In high-dimensional data modeling, variable selection methods have been a popular choice to improve the prediction accuracy by effectively selecting the subset of informative variables, and such methods can enhance the model interpretability with sparse representation. In this study, we propose a novel group variable selection method named ordered homogeneity pursuit lasso (OHPL) that takes the homogeneity structure in high-dimensional data into account. OHPL is particularly useful in high-dimensional datasets with strongly correlated variables. We illustrate the approach using three real-world spectroscopic datasets and compare it with four state-of-the-art variable selection methods. The benchmark results on real-world data show that the proposed method is capable of identifying a small number of influential groups and has better prediction performance than its competitors.

● THINGS TO DO:
#1 In the abstract on ordered homogeneity pursuit lasso (OHPL), how many real-world spectroscopic datasets illustrate the approach?
#2 Repeat the OHPL abstract word for word, starting with "In high-dimensional data modeling, variable" and going on through "than its competitors.".
None of the stored data is needed here.

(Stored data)

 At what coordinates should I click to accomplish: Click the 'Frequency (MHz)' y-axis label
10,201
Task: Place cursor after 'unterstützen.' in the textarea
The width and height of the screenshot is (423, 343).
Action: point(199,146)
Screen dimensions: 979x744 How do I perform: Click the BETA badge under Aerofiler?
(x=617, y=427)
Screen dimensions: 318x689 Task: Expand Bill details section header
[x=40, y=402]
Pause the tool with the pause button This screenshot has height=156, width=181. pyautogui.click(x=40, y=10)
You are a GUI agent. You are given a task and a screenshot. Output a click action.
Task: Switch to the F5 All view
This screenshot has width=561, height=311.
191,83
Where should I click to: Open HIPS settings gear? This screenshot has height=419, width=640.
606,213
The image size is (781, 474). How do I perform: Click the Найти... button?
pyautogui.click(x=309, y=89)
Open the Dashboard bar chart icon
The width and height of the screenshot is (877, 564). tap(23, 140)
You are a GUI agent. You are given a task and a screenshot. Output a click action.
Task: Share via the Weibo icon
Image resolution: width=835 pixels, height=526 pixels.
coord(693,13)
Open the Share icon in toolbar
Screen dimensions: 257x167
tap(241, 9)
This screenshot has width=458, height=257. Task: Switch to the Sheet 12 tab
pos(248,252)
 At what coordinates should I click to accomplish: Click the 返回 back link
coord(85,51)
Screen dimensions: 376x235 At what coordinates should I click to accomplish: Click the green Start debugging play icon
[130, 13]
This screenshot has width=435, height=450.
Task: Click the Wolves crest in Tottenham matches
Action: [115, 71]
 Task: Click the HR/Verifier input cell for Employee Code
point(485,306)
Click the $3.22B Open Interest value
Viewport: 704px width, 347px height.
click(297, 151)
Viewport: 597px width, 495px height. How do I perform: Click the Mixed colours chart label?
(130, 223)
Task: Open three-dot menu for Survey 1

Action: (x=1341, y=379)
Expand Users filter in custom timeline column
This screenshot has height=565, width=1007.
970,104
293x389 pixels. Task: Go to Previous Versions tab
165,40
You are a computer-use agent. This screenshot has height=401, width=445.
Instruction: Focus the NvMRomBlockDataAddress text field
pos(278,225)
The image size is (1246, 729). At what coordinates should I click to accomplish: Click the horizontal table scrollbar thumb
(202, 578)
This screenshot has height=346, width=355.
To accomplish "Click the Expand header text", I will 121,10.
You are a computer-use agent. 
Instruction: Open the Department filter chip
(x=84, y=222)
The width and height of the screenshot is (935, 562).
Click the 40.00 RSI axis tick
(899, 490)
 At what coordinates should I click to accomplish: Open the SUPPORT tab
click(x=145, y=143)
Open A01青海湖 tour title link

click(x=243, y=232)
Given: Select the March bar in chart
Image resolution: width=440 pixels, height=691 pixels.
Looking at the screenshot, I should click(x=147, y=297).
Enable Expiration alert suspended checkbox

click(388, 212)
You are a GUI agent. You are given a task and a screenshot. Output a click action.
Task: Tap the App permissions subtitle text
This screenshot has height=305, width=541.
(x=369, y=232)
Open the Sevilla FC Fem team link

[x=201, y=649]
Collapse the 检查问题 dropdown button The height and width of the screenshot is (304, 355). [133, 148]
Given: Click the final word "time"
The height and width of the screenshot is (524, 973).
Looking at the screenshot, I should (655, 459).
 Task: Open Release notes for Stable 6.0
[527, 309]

● SOLVED TASKS:
#1 Three.

#2
In high-dimensional data modeling, variable selection methods have been a popular choice to improve the prediction accuracy by effectively selecting the subset of informative variables, and such methods can enhance the model interpretability with sparse representation. In this study, we propose a novel group variable selection method named ordered homogeneity pursuit lasso (OHPL) that takes the homogeneity structure in high-dimensional data into account. OHPL is particularly useful in high-dimensional datasets with strongly correlated variables. We illustrate the approach using three real-world spectroscopic datasets and compare it with four state-of-the-art variable selection methods. The benchmark results on real-world data show that the proposed method is capable of identifying a small number of influential groups and has better prediction performance than its competitors.